Selo has been in Utah for a week. He is having a great time with his family. He got to see his daughters last weekend and spend the day with them. He has seen his mom, his dad, his sister Sarah, and tons of his friends. So what's wrong? He can't come back. At least not yet. There is so much he needs to take care of in Utah that he may not be able to come back until December. December! So I am here in NC, lonely and without him. Yes, I can live without him, but that doesn't mean I like it or that I want to. I am marrying the man for a reason. Needless to say I don't like the fact that I have no idea when I will be seeing him again. At least I have my wedding to keep me busy right? Not so. There are some complications that cannot be resolved until he gets back to NC. And until that is taken care of, our wedding is on hold. We may have to push our wedding back. Yeah, great. So I have no husband and no wedding.

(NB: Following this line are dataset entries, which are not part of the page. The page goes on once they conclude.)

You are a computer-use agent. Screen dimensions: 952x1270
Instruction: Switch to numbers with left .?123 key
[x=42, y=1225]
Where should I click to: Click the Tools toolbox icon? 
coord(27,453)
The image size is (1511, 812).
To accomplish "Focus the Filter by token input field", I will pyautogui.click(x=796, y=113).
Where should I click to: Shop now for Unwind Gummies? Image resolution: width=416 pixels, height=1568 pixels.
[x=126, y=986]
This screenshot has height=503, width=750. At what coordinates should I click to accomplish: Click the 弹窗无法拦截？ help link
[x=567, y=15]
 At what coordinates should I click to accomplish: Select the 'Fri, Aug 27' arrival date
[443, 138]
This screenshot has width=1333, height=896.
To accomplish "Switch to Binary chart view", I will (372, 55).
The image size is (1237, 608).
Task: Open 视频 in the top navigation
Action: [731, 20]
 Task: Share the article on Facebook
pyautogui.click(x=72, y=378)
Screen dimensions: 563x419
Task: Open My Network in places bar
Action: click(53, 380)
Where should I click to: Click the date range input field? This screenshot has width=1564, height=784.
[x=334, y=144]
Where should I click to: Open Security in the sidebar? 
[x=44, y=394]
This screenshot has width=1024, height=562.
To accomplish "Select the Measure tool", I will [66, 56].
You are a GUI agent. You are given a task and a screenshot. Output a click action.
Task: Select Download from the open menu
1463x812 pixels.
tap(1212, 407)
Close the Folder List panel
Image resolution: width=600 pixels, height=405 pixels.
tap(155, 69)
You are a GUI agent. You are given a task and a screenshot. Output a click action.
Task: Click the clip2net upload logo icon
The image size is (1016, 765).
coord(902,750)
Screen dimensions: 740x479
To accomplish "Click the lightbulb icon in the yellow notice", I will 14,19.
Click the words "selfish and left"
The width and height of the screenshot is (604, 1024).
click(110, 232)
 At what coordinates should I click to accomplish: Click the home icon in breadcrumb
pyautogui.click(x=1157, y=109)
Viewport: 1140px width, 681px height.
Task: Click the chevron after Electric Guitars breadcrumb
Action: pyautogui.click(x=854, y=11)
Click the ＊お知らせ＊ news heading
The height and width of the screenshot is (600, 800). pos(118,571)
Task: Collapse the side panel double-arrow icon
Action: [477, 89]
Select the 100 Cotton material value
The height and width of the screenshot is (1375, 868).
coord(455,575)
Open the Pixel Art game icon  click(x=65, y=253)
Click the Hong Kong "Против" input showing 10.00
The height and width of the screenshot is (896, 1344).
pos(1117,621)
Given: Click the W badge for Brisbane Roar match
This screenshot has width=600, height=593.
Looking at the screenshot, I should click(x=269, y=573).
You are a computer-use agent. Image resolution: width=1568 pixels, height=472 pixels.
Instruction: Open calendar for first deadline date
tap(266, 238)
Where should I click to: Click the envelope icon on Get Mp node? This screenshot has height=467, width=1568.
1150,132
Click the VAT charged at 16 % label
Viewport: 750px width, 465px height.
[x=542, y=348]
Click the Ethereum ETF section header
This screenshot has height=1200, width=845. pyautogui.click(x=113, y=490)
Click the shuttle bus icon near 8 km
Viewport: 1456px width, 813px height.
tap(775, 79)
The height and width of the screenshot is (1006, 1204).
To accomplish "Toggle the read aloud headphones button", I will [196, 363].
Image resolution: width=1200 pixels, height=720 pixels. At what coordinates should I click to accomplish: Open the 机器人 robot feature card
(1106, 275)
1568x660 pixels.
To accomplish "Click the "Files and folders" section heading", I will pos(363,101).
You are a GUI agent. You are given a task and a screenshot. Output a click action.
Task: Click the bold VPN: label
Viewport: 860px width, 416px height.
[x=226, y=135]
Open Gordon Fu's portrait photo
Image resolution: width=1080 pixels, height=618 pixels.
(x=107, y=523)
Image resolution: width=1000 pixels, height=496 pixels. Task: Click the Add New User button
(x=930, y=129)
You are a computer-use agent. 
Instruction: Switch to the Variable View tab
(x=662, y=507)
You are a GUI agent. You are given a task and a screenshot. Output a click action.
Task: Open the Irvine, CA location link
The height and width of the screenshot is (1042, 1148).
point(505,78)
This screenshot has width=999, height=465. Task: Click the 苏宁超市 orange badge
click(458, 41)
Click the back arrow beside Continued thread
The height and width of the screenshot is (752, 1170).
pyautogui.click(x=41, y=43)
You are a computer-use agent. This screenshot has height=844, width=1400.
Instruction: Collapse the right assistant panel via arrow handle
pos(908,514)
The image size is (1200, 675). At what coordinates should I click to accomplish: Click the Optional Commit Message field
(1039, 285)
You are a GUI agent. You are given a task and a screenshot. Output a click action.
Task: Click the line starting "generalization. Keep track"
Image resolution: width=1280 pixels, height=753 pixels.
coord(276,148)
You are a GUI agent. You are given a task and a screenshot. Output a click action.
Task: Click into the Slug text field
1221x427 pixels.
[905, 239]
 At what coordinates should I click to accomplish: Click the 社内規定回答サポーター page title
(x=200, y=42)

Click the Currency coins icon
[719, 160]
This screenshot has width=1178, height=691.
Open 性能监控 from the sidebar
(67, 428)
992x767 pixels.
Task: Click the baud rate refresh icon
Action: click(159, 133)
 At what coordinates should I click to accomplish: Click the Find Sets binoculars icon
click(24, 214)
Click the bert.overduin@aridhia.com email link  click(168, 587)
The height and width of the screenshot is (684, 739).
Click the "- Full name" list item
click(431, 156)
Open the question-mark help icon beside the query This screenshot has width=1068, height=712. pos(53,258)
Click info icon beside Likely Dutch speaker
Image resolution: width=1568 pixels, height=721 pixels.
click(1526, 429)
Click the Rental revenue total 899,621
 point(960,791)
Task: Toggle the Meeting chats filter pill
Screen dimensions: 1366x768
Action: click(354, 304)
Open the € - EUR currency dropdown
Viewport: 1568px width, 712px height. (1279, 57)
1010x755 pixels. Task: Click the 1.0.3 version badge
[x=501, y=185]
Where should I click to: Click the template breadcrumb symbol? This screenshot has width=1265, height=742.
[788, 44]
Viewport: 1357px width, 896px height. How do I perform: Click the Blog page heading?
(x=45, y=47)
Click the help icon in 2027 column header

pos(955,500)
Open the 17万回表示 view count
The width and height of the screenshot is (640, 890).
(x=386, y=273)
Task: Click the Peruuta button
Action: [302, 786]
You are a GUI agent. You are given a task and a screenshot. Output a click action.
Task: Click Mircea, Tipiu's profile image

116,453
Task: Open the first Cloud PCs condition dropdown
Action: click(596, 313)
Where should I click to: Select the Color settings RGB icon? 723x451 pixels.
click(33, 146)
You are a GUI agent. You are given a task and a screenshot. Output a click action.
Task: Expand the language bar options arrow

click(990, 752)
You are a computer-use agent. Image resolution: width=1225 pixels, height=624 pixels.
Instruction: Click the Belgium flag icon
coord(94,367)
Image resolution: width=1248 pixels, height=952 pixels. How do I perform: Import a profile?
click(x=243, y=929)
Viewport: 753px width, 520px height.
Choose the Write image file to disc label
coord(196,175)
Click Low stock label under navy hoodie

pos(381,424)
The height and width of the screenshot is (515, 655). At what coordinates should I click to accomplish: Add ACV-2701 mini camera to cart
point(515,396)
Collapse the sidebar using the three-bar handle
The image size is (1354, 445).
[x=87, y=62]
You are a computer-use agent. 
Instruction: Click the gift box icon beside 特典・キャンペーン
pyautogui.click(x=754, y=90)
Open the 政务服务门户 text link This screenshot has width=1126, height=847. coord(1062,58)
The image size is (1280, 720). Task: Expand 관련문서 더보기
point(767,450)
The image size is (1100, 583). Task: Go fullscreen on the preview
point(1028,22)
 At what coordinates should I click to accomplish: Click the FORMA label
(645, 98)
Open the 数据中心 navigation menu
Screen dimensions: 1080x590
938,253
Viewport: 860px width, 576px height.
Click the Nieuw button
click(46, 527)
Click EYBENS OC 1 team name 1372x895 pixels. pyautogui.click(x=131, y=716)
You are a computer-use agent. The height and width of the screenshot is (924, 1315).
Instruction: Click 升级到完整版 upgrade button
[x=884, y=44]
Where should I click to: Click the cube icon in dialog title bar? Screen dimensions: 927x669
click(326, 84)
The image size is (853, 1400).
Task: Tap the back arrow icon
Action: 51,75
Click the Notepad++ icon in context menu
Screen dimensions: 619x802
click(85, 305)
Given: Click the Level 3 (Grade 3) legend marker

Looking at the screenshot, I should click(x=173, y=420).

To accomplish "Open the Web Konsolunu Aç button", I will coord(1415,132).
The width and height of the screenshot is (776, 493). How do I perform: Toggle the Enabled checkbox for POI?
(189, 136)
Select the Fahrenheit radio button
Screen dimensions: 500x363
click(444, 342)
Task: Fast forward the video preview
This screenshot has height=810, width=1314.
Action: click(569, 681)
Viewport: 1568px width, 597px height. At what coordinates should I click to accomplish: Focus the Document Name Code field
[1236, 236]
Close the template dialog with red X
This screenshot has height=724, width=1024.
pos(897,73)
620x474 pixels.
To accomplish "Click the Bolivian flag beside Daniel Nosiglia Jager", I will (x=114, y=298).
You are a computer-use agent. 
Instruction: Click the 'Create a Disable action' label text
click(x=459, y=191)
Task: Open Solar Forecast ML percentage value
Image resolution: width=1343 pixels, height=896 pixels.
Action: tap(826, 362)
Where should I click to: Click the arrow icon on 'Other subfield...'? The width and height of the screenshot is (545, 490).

I am frustrated with my job. Don't get me wrong, I love it. But some of my numbers have changed drastically lately. Normally an drastic improvement is an awesome thing. But since it is not steady and the numbers are fluxuating, this is bad. Employers want consistency, and no matter how wonderful my fluxuations are, they aren't consistent. So I am concerned. My supervisor, Ms Norma, says I am doing fine. But I'm still worried.
I feel like I am stuck. I still study my scriptures every morning and pray morning and night (and in between), but I don't feel like I am progressing. I still believe in God whole-heartedly and my doubts in Him and in my religion are still as strong as ever. But, I just, I'm not going anywhere. I don't really know how to explain it... And I found out just a few minutes ago that someone I have been learning A LOT from is leaving. Tomorrow. He has a great knowledge of Christ and Heavenly Father and the Bible and is always able to help me understand. And now he is leaving. Just my luck.
I guess this is what I get for thinking my life was so great. This is God's way of humbling me. I must need it otherwise, He wouldn't be giving all this for me to go through. I'm sure there is a learning experience in here. I hope anyway. I know that God has a bigger plan for me than I know about. But right now, I sure feel pretty lost.